«…И часто, не будучи в силах плакать, чтобы облегчить слезами скорбь мою, я старался увидеть эту Милосердную Даму, одним только видом исторгавшую у меня слезы из глаз…»[237] — «И начали глаза мои слишком услаждаться видом ее, и часто я мучился, потому что это мне казалось очень низким, vile assai… И я говорил глазам моим: „Проклятые! вы должны были бы плакать до смерти о той, кто умерла“».[238]

Так же, как некогда с «Дамой Щита» изменял он живой Беатриче, — изменяет он теперь, с этой «Милосердной Дамой», и Беатриче умершей. Служит ему и эта «щитом», но в каком трусливом и жалком поединке с беззащитной — мертвой! «Дама Милосердная», donna pietosa, — уже одно это имя живой оскорбляет память умершей — бессмертной, как будто она была «немилосердной», — той, «кто жалости к нему не знала никогда».

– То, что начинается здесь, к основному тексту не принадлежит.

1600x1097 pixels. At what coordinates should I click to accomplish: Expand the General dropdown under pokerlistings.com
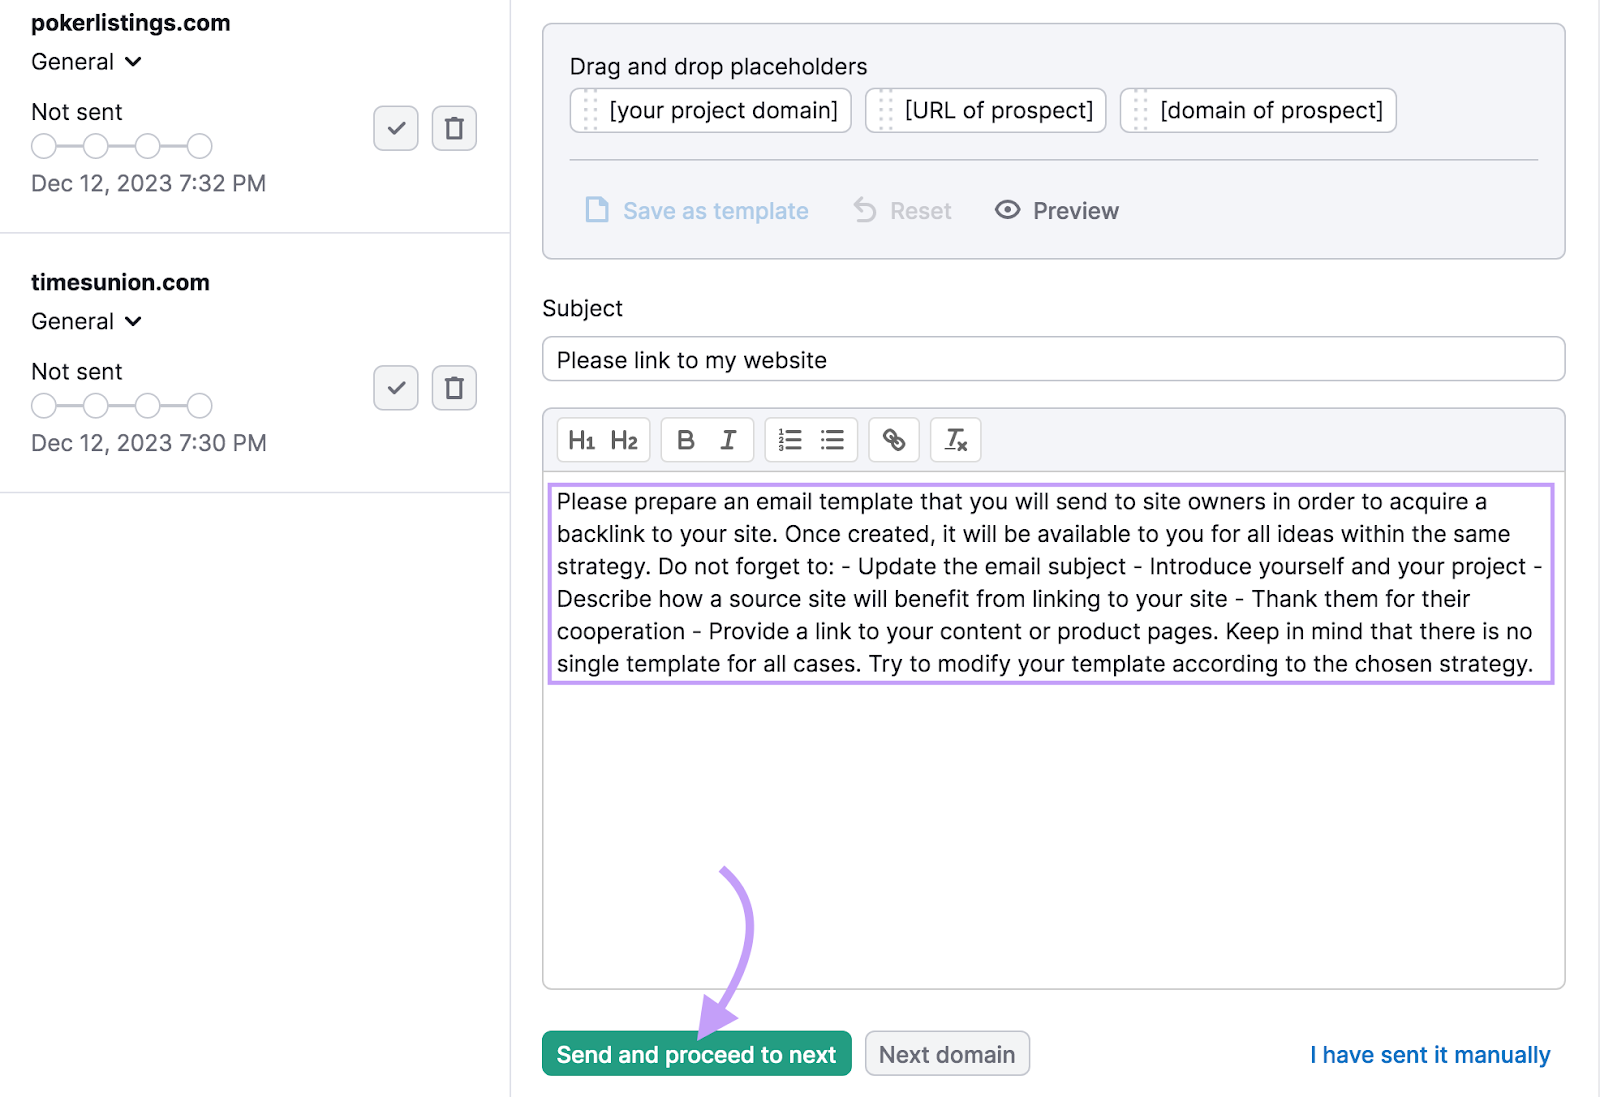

«…Часто думал я об этой Даме, с чрезмерным услаждением, так: „Может быть, самим богом Любви послана мне эта благородная Дама, прекрасная и мудрая, для того, чтобы мне утешиться?“ И сердце мое соглашалось на это… Но, едва согласившись, говорило: „Боже мой, что это за низость!“ Так я боролся с самим собою».[239] — «Но знал об этой борьбе только тот несчастный, который в себе ее чувствовал».[240] — «И это было мне так тяжело, что я не мог вынести».[241]

Кажется, именно к этим дням относится начало «Ада», — не в книге, видении, а в жизни, наяву.

Только что выйдя из «темного, дикого леса», selva selvaggia, где заблудился, —

столь горек был тот лес, что смерть немногим горше, — [242]

встречает он Пантеру. Быстрая, легкая, ласковая, все забегает она вперед и заглядывает ему в глаза, преграждая путь, и он уж хочет вернуться назад. Но весеннее утро так нежно, солнце восходит так ясно, под знаком тех же звезд, что были на небе, в первый день творения, и «пестрая шкура» Пантеры так весела, что он уже почти перестает ее бояться.[243]

Первые истолкователи Дантовых загадок уже разгадали, что эта «пестрая Пантера», Lonza a la gaetta pella, есть не что иное, как «сладострастная Похоть», Lussuria. — «Этому пороку он очень был предан», — вспоминает сын Данте, Пьетро Алигьери.[244]

«В жизни этого чудесного поэта, при такой добродетели его… занимала очень большое место, не только в юности, но и в зрелые годы, плотская похоть», — подтверждает и Боккачио.[245] Очень знаменательно, что прежде, чем окунуться в очистительные воды Леты на «Святой Горе Чистилища», Данте влагает в уста Бонаджьюнты, гражданина из Лукки, пророчество об одной из его соотечественниц, Джентукке, тогда еще маленькой девочке, в которую Данте влюбился, почти на старости лет (так, по истолкованию другого сына его, Джьякопо Алигьери).[246]

— «Даруй мне. Господи, целомудрие — только не сейчас!» — мог бы молиться и грешный Данте, как св. Августин, боясь быть услышанным слишком скоро.[247]